BRIEF:
Your task is to set down the records below again, exactly.

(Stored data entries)
□ □ □ □

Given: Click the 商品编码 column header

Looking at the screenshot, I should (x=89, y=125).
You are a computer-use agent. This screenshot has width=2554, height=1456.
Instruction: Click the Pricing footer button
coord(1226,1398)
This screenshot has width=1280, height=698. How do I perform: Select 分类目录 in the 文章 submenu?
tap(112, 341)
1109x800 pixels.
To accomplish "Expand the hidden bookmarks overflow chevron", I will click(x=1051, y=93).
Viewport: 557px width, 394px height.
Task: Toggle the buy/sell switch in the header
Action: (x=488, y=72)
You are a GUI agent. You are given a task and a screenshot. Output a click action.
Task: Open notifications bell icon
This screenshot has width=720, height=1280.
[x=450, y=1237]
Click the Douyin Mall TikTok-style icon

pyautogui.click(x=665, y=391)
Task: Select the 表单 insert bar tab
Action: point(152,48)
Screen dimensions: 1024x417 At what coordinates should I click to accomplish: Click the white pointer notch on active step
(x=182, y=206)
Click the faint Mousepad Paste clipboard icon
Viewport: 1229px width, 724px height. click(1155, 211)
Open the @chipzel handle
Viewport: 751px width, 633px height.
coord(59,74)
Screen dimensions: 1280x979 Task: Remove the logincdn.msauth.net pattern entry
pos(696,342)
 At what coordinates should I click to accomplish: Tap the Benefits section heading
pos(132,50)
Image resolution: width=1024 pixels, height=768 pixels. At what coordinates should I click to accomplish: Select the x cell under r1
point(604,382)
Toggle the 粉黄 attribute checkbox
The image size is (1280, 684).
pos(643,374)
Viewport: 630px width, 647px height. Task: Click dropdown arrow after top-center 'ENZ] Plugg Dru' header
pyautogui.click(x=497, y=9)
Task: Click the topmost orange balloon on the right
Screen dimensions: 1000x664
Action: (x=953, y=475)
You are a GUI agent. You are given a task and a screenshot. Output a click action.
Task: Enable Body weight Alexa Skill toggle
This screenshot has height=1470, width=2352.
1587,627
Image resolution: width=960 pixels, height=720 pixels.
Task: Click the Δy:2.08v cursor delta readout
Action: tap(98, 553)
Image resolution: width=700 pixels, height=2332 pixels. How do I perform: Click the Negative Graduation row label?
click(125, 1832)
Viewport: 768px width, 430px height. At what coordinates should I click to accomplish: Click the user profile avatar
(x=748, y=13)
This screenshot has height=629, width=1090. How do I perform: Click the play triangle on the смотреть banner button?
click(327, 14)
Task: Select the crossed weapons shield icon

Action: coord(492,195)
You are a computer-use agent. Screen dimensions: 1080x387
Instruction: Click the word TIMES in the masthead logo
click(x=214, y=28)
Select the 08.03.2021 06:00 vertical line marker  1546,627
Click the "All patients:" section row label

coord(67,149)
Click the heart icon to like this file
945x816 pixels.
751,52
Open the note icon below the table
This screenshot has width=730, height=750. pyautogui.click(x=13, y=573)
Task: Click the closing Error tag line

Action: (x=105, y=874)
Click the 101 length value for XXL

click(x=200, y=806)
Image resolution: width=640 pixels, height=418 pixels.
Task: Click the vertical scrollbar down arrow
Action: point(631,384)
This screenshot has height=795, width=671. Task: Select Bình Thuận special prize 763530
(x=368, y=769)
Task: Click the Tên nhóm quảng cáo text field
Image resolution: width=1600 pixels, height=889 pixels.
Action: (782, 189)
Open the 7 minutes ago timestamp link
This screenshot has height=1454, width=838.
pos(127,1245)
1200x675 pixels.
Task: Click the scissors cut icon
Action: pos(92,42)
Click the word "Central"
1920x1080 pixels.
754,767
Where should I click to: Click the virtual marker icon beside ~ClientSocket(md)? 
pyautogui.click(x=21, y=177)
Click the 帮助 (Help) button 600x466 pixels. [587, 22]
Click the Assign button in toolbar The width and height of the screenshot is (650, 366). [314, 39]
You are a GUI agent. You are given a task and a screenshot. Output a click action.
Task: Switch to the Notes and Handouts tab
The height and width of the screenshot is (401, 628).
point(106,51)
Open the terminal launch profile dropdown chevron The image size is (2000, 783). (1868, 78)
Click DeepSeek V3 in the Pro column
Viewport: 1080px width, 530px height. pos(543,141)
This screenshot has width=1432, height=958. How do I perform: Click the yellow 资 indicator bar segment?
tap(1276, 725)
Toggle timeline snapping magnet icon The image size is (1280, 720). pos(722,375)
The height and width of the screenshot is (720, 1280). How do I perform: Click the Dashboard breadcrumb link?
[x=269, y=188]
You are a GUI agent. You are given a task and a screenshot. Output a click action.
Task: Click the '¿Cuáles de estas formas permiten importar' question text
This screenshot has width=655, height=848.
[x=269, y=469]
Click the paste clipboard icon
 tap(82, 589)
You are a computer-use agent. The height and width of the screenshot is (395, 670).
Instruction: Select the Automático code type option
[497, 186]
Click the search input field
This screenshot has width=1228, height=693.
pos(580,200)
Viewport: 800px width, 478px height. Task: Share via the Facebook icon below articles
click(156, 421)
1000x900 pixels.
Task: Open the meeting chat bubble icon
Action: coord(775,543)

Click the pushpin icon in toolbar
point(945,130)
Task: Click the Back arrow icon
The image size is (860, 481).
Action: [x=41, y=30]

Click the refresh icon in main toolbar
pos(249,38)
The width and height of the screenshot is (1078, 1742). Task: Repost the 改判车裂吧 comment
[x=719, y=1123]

□ □ □ □

ANSWER TO THIS TASK:
Given: Click the 商品编码 column header

Looking at the screenshot, I should (x=89, y=125).
You are a computer-use agent. This screenshot has width=2554, height=1456.
Instruction: Click the Pricing footer button
coord(1226,1398)
This screenshot has width=1280, height=698. How do I perform: Select 分类目录 in the 文章 submenu?
tap(112, 341)
1109x800 pixels.
To accomplish "Expand the hidden bookmarks overflow chevron", I will click(x=1051, y=93).
Viewport: 557px width, 394px height.
Task: Toggle the buy/sell switch in the header
Action: (x=488, y=72)
You are a GUI agent. You are given a task and a screenshot. Output a click action.
Task: Open notifications bell icon
This screenshot has width=720, height=1280.
[x=450, y=1237]
Click the Douyin Mall TikTok-style icon

pyautogui.click(x=665, y=391)
Task: Select the 表单 insert bar tab
Action: point(152,48)
Screen dimensions: 1024x417 At what coordinates should I click to accomplish: Click the white pointer notch on active step
(x=182, y=206)
Click the faint Mousepad Paste clipboard icon
Viewport: 1229px width, 724px height. click(1155, 211)
Open the @chipzel handle
Viewport: 751px width, 633px height.
coord(59,74)
Screen dimensions: 1280x979 Task: Remove the logincdn.msauth.net pattern entry
pos(696,342)
 At what coordinates should I click to accomplish: Tap the Benefits section heading
pos(132,50)
Image resolution: width=1024 pixels, height=768 pixels. At what coordinates should I click to accomplish: Select the x cell under r1
point(604,382)
Toggle the 粉黄 attribute checkbox
The image size is (1280, 684).
pos(643,374)
Viewport: 630px width, 647px height. Task: Click dropdown arrow after top-center 'ENZ] Plugg Dru' header
pyautogui.click(x=497, y=9)
Task: Click the topmost orange balloon on the right
Screen dimensions: 1000x664
Action: (x=953, y=475)
You are a GUI agent. You are given a task and a screenshot. Output a click action.
Task: Enable Body weight Alexa Skill toggle
This screenshot has height=1470, width=2352.
1587,627
Image resolution: width=960 pixels, height=720 pixels.
Task: Click the Δy:2.08v cursor delta readout
Action: tap(98, 553)
Image resolution: width=700 pixels, height=2332 pixels. How do I perform: Click the Negative Graduation row label?
click(125, 1832)
Viewport: 768px width, 430px height. At what coordinates should I click to accomplish: Click the user profile avatar
(x=748, y=13)
This screenshot has height=629, width=1090. How do I perform: Click the play triangle on the смотреть banner button?
click(327, 14)
Task: Select the crossed weapons shield icon

Action: coord(492,195)
You are a computer-use agent. Screen dimensions: 1080x387
Instruction: Click the word TIMES in the masthead logo
click(x=214, y=28)
Select the 08.03.2021 06:00 vertical line marker  1546,627
Click the "All patients:" section row label

coord(67,149)
Click the heart icon to like this file
945x816 pixels.
751,52
Open the note icon below the table
This screenshot has width=730, height=750. pyautogui.click(x=13, y=573)
Task: Click the closing Error tag line

Action: (x=105, y=874)
Click the 101 length value for XXL

click(x=200, y=806)
Image resolution: width=640 pixels, height=418 pixels.
Task: Click the vertical scrollbar down arrow
Action: point(631,384)
This screenshot has height=795, width=671. Task: Select Bình Thuận special prize 763530
(x=368, y=769)
Task: Click the Tên nhóm quảng cáo text field
Image resolution: width=1600 pixels, height=889 pixels.
Action: (782, 189)
Open the 7 minutes ago timestamp link
This screenshot has height=1454, width=838.
pos(127,1245)
1200x675 pixels.
Task: Click the scissors cut icon
Action: pos(92,42)
Click the word "Central"
1920x1080 pixels.
754,767
Where should I click to: Click the virtual marker icon beside ~ClientSocket(md)? 
pyautogui.click(x=21, y=177)
Click the 帮助 (Help) button 600x466 pixels. [587, 22]
Click the Assign button in toolbar The width and height of the screenshot is (650, 366). [314, 39]
You are a GUI agent. You are given a task and a screenshot. Output a click action.
Task: Switch to the Notes and Handouts tab
The height and width of the screenshot is (401, 628).
point(106,51)
Open the terminal launch profile dropdown chevron The image size is (2000, 783). (1868, 78)
Click DeepSeek V3 in the Pro column
Viewport: 1080px width, 530px height. pos(543,141)
This screenshot has width=1432, height=958. How do I perform: Click the yellow 资 indicator bar segment?
tap(1276, 725)
Toggle timeline snapping magnet icon The image size is (1280, 720). pos(722,375)
The height and width of the screenshot is (720, 1280). How do I perform: Click the Dashboard breadcrumb link?
[x=269, y=188]
You are a GUI agent. You are given a task and a screenshot. Output a click action.
Task: Click the '¿Cuáles de estas formas permiten importar' question text
This screenshot has width=655, height=848.
[x=269, y=469]
Click the paste clipboard icon
 tap(82, 589)
You are a computer-use agent. The height and width of the screenshot is (395, 670).
Instruction: Select the Automático code type option
[497, 186]
Click the search input field
This screenshot has width=1228, height=693.
pos(580,200)
Viewport: 800px width, 478px height. Task: Share via the Facebook icon below articles
click(156, 421)
1000x900 pixels.
Task: Open the meeting chat bubble icon
Action: coord(775,543)

Click the pushpin icon in toolbar
point(945,130)
Task: Click the Back arrow icon
The image size is (860, 481).
Action: [x=41, y=30]

Click the refresh icon in main toolbar
pos(249,38)
The width and height of the screenshot is (1078, 1742). Task: Repost the 改判车裂吧 comment
[x=719, y=1123]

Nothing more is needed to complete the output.